There's also the behavioral cost, I've noticed more and more people simply don't the code in code reviews anymore. Most feedback I get these days is stuff like "that's not supposed to be snake_case" or "a single space should be put between methods", and sometimes a glaring logic bug will crop up after 3 or 4 people who "approved" the review will gladly and openly admit _they_ _did_ _not_ _read_ _the_ _code_, and I think this is related to us overstressing the importance of all this tiny "form" misshaps and disregarding the "function" bits because it's harder to write a roadblock that checks for them.

1 comments

> There's also the behavioral cost, I've noticed more and more people simply don't the code in code reviews anymore. Most feedback I get these days is stuff like "that's not supposed to be snake_case" or "a single space should be put between methods", and sometimes a glaring logic bug will crop up after 3 or 4 people who "approved" the review will gladly and openly admit _they_ _did_ _not_ _read_ _the_ _code_, and I think this is related to us overstressing the importance of all this tiny "form" misshaps and disregarding the "function" bits because it's harder to write a roadblock that checks for them.
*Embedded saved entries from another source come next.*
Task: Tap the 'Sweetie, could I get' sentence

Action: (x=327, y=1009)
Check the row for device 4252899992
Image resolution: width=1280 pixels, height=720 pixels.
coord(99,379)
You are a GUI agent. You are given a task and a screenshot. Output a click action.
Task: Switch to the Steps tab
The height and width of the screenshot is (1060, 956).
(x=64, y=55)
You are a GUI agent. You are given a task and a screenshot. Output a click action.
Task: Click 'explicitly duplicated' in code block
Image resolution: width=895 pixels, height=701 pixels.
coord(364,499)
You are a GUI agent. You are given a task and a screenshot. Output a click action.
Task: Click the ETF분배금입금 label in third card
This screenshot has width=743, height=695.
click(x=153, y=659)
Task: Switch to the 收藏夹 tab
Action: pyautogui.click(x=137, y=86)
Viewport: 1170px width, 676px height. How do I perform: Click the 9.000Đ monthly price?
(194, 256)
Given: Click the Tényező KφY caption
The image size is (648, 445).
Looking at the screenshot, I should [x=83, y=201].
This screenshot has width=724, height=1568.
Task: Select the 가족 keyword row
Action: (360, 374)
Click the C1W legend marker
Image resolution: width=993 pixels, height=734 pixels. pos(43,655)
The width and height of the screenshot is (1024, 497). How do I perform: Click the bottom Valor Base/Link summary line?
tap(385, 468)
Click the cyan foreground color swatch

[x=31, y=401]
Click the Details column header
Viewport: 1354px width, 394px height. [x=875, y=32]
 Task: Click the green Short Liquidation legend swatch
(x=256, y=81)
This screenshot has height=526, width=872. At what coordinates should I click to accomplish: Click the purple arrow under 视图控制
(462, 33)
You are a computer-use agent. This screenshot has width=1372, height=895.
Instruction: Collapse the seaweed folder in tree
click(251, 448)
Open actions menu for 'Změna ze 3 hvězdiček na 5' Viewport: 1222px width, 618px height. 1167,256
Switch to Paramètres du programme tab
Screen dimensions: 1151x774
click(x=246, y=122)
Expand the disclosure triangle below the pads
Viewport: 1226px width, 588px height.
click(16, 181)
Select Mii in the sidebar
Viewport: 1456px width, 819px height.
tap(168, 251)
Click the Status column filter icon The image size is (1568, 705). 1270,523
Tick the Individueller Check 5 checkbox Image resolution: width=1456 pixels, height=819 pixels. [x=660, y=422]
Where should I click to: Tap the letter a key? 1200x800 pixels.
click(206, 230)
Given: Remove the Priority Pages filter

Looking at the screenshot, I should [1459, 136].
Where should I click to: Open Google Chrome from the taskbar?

The goal of linters should be to ensure this doesn't happen. By turning non-compliant code into a test failure no reviewer attention ever needs to be wasted on formatting issues (which I fully agree is a complete waste of everyone's time).

* If the tests pass, the formatting is correct. Great, reviewers have nothing to complain about.

* If the tests don't pass, the formatting has to be fixed before the code will be merged. Code that doesn't pass the tests should never be merged in the first place. As a result, reviewers don't need to care as it has to be fixed anyway.

Reviewers that still feel the need to point out formatting inconsistencies are likely just disinterested in providing genuine feedback, and would not have provided useful feedback regardless of the presence of linters.